(Beginning of Page extract)
These three features are easy to confuse. They solve different problems:

FeatureWhat it doesWhat it does NOT do
Multi-currencyLets one checkout offer the same price in multiple currencies. Geo-IP detects the buyer's region and pre-selects their currency; the buyer can switch currencies if they want.Doesn't change the amount — €100 in EUR is the same value whether the buyer sees it in EUR, USD, or GBP.
Multi-pricingLets one product have several pricing models — for example monthly subscription, annual subscription, and a one-off lifetime option — all on the same checkout.Doesn't vary by location; everyone sees the same set of options.
Purchasing Power Parity (PPP)Varies the amount a buyer is charged based on their country's economic tier. A buyer in a Tier 2 country pays a discounted price relative to a Tier 0 country.Doesn't change the currency offered — currency choice is separate.

You can combine them: a multi-currency PPP setup gives buyers a tier-adjusted price in their local currency.

Multi-currency and PPP require the Pro plan.

How the buyer's currency is decided

CheckoutJoy uses the buyer's IP-based location to:

  1. Pick the default currency on a multi-currency checkout (the buyer can switch).
  2. Route the buyer to the right regional checkout when you've set up separate checkouts per region/processor (for example, South African visitors → ZAR checkout via PayFast; international visitors → USD checkout via PayPal).

Both patterns work side-by-side. The choice is mostly about whether you want a single checkout URL that adapts (multi-currency) or distinct checkouts per region with strictly different payment options (regional routing).

Multi-currency limitations on Kajabi

Kajabi's native checkout pages do not support multi-currency. If you're selling via Kajabi and want multi-currency, use CheckoutJoy's Checkout Widget or Custom Checkout Page — both run outside Kajabi's native checkout and support full multi-currency. The Simple Buy-Now Button stays inside Kajabi's checkout and inherits its single-currency limit. See the Kajabi integration doc for the trade-offs.

Purchasing Power Parity (PPP) — practical setup

PPP lets you offer a buyer in a lower-PPP country a discount automatically — typically structured as three tiers:

  • Tier 0 — full price. US, Canada, UK, most of Western Europe, Australia, New Zealand, Japan, Singapore, South Korea, Israel, Gulf states.
(End of Page extract)
(Beginning of Listed records)
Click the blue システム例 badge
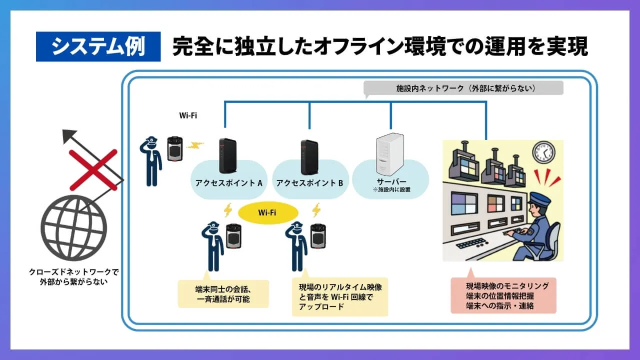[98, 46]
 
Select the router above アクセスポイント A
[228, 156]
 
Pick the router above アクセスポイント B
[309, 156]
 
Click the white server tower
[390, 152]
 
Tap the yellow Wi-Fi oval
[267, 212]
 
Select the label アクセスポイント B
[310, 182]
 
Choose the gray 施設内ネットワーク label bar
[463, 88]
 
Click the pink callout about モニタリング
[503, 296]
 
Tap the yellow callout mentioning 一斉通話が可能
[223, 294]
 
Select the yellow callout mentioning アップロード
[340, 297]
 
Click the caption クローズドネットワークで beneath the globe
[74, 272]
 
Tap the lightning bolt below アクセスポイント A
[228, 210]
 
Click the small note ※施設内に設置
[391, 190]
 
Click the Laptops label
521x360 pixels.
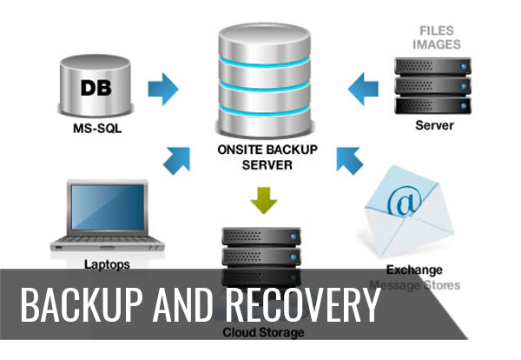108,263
(End of Listed records)
(Beginning of Listed records)
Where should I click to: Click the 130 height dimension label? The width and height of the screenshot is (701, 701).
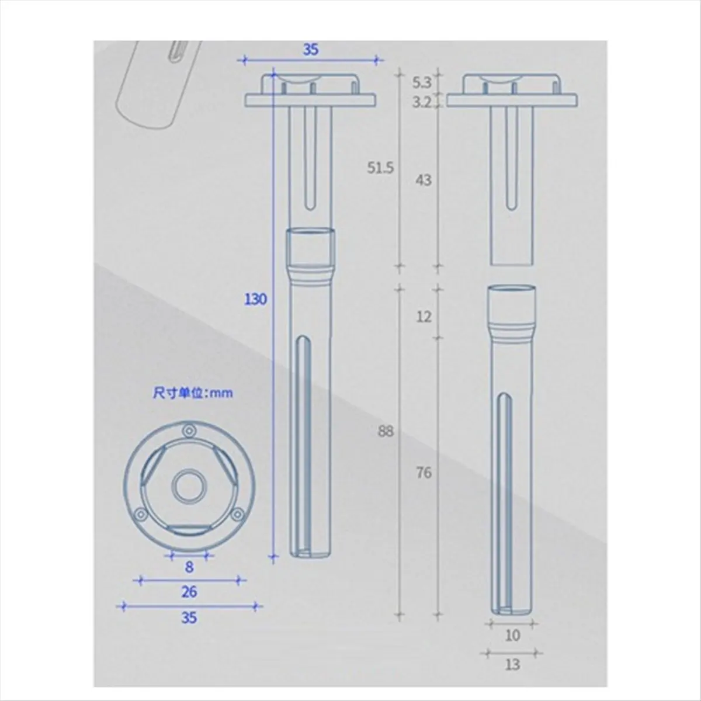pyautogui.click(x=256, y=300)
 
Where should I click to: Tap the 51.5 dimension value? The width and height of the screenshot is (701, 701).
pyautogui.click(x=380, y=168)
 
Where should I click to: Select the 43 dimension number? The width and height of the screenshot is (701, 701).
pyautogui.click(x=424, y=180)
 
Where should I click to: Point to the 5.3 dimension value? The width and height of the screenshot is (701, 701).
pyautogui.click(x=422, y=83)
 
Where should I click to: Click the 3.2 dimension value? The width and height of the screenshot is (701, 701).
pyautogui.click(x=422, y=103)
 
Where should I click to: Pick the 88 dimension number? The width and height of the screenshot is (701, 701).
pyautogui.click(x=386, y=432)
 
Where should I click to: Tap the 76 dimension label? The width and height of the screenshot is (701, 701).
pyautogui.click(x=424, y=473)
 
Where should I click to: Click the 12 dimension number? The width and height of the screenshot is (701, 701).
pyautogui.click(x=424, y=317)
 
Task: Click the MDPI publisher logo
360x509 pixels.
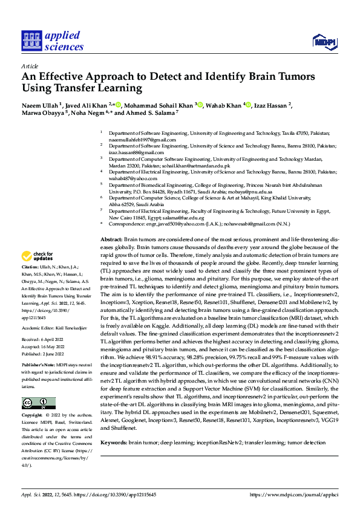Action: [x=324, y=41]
(End of Listed records)
Activity list:
(a) List the features that the table in the CheckoutJoy pricing text compares.
(b) Continue the CheckoutJoy pricing text from its final line.

Your responses:
(a) Multi-currency, Multi-pricing, Purchasing Power Parity (PPP)

(b)
  • Tier 1 — ~25–35% off. Eastern Europe, parts of LATAM, much of the non-Gulf Middle East, South Africa, parts of South-East Asia.
  • Tier 2 — ~50–65% off. Most of Sub-Saharan Africa, India, Pakistan, Bangladesh, Philippines, Indonesia, parts of Central America, rural LATAM.

The exact percentages and country list are up to you. The point of PPP is to let buyers in regions with weaker local purchasing power afford your product without you discounting your full-price buyers.

To set this up:

  1. Define your tiers in your CheckoutJoy product's pricing settings.
  2. Map countries to tiers.
  3. CheckoutJoy detects the buyer's country and shows the tier-appropriate price.

Frequently asked questions

Does Stripe need separate accounts for each currency?

No — a single Stripe account can handle every currency Stripe supports. Enable the currencies you want in Stripe; Stripe converts to your default settlement currency on payout.

My buyer was charged more than the price shown — why?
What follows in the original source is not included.